5 thoughts on “COVID-19 And The End Of Complacency

  1. ALOT of it was frivolous. I wish I could say I was optimistic about humanity learning the lessons here also, but it tends to be incredibly short sighted and forgetful. Morel likely instead of preparedness, self-reliance and appreciating the little, important things in life, all they’ll take away is that the governments that failed to prepare for this are the answer to everything.

    • I think the fact that we now know, beyond a doubt, that the government is largely incompetent during a crisis is an important lesson.

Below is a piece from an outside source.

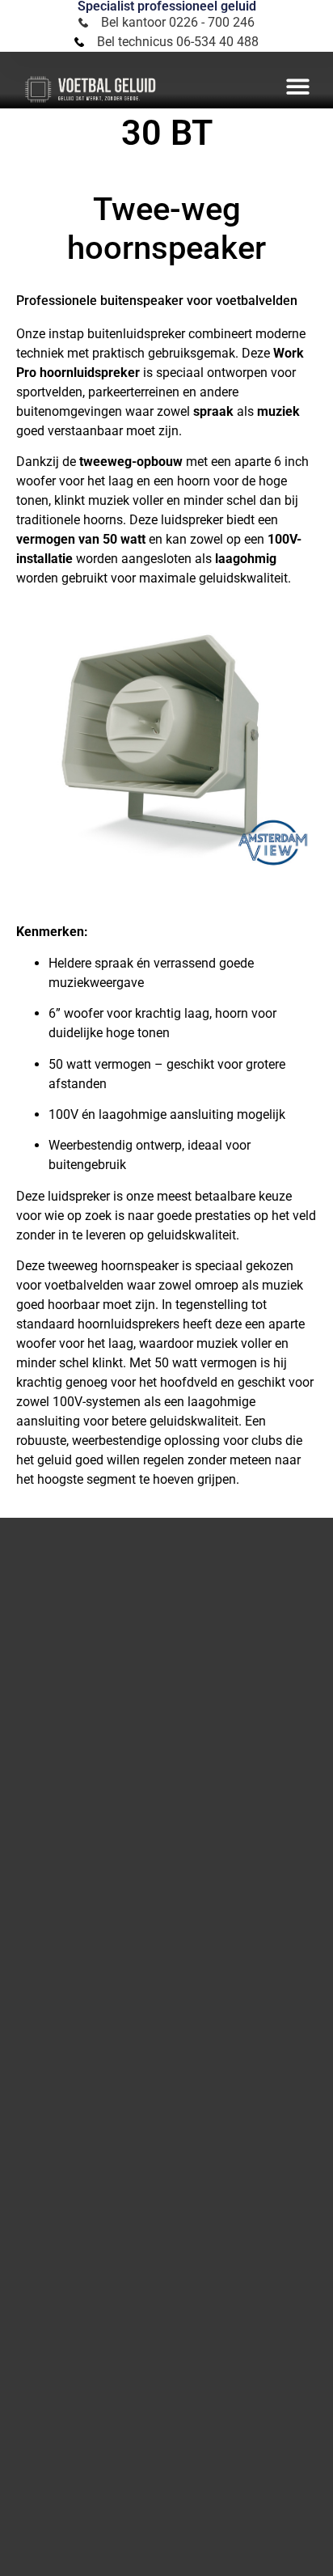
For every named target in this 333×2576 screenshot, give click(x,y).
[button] (298, 86)
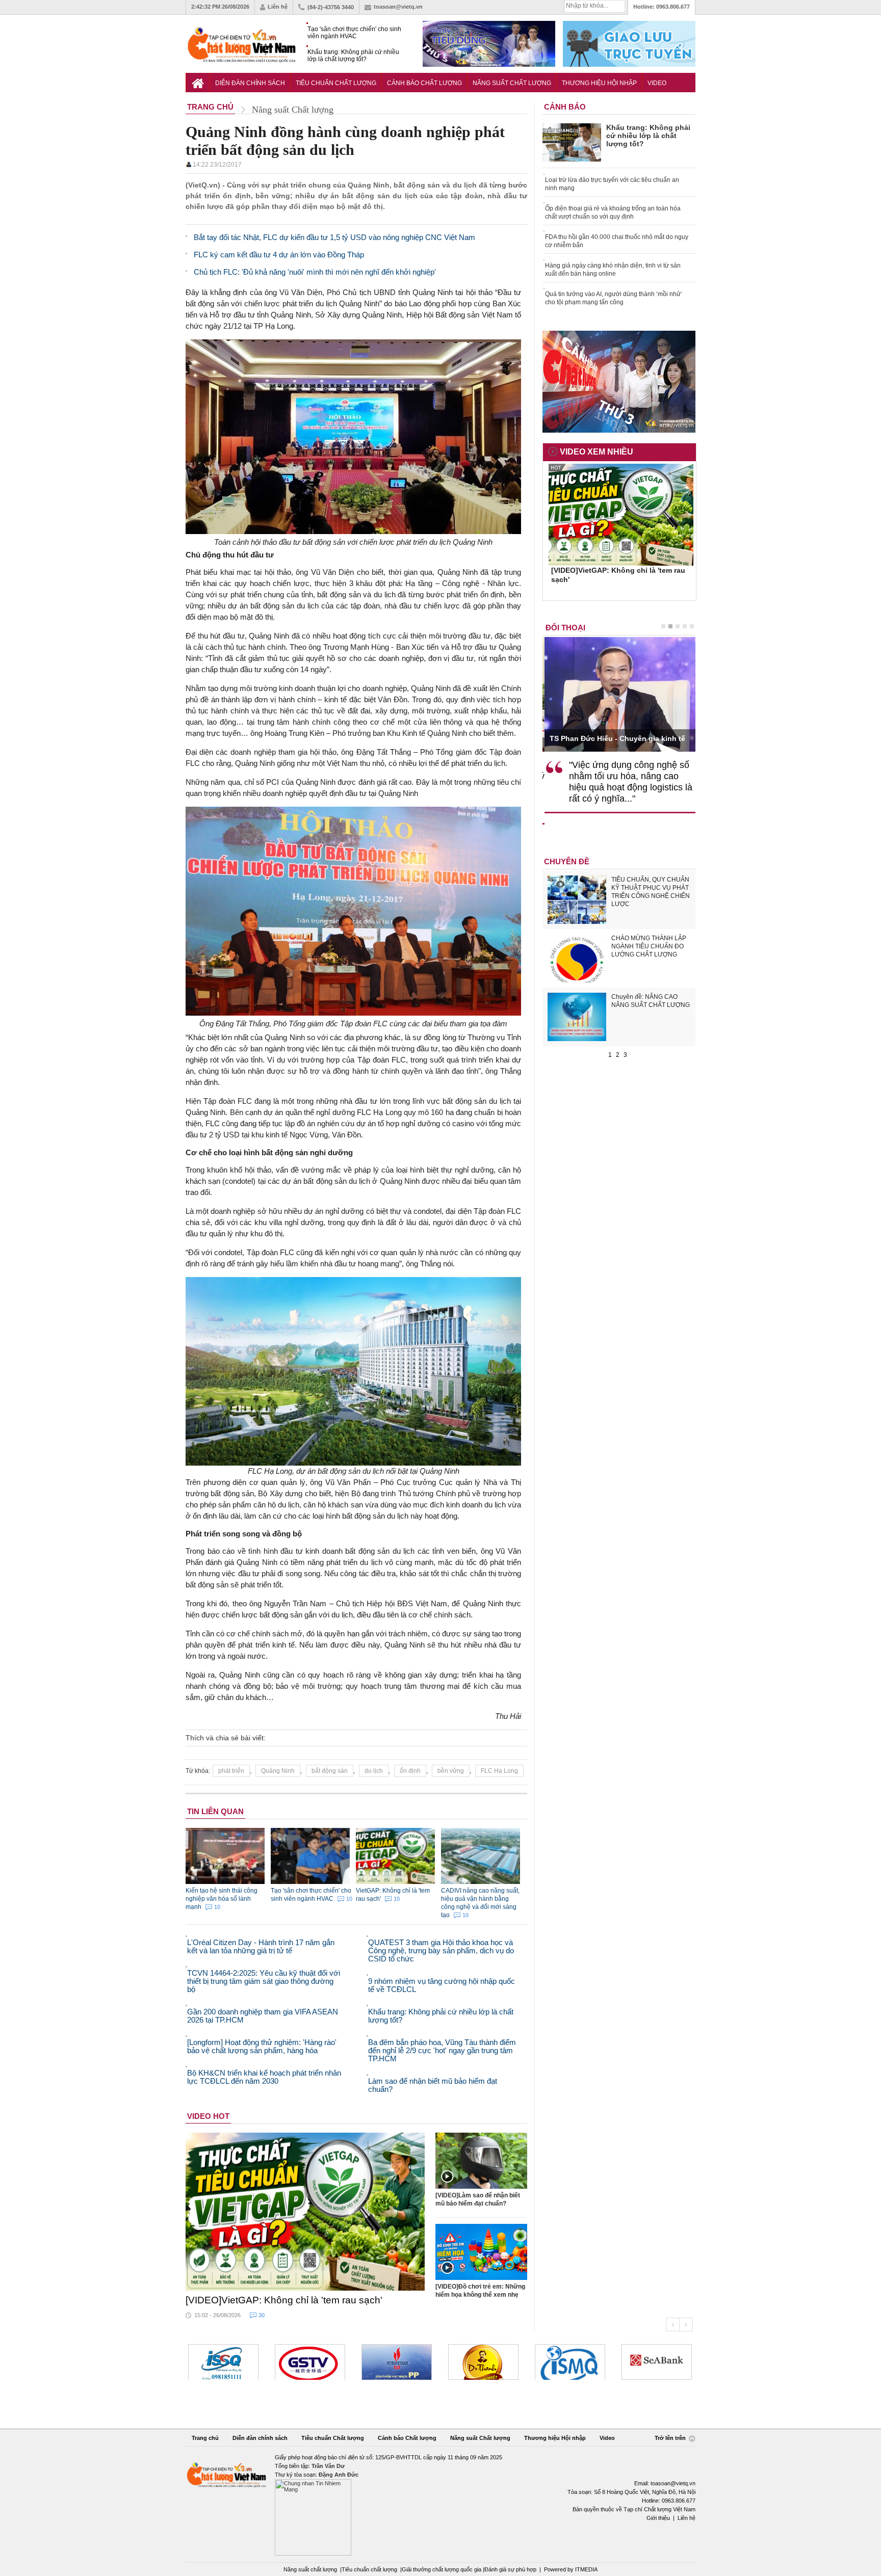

You’re right, though, hopefully some measure of self-reliance will trickle into everyone.

  2. Love it Eric.. we’re in full lockdown essentially – only supermarkets and pharmacies really open.. weird with no pubs or restaurants in this country.. virtually part of our national identity.. but we are ‘flattening the curve so to speak let’s hope we stay that way.. only – I say only but wach one a tragedy – 98 deaths up to yesterday. The Irish response community wise and governments wise has been incredible if not inspiring for me.. you are so right in what you say.. I reckon a lot rethinking needs to be done… but will we really learn? Hope so ☘️🎈stay safe my friend

    • We can get still package takeout from Abq’s many, many taprooms, but it’s not quite the same as sitting on the patio drinking an Imperial Stout. We broke 400 cases here in NM, but only 7 deaths so far. Nationwide, it’s a bad scene, but my state is pretty reclusive by nature so we haven’t been hit as hard.
      I like to think we’ll learn some things – like putting people in massive cubicle farms isn’t a great idea – but time will tell. Stay safe, bud.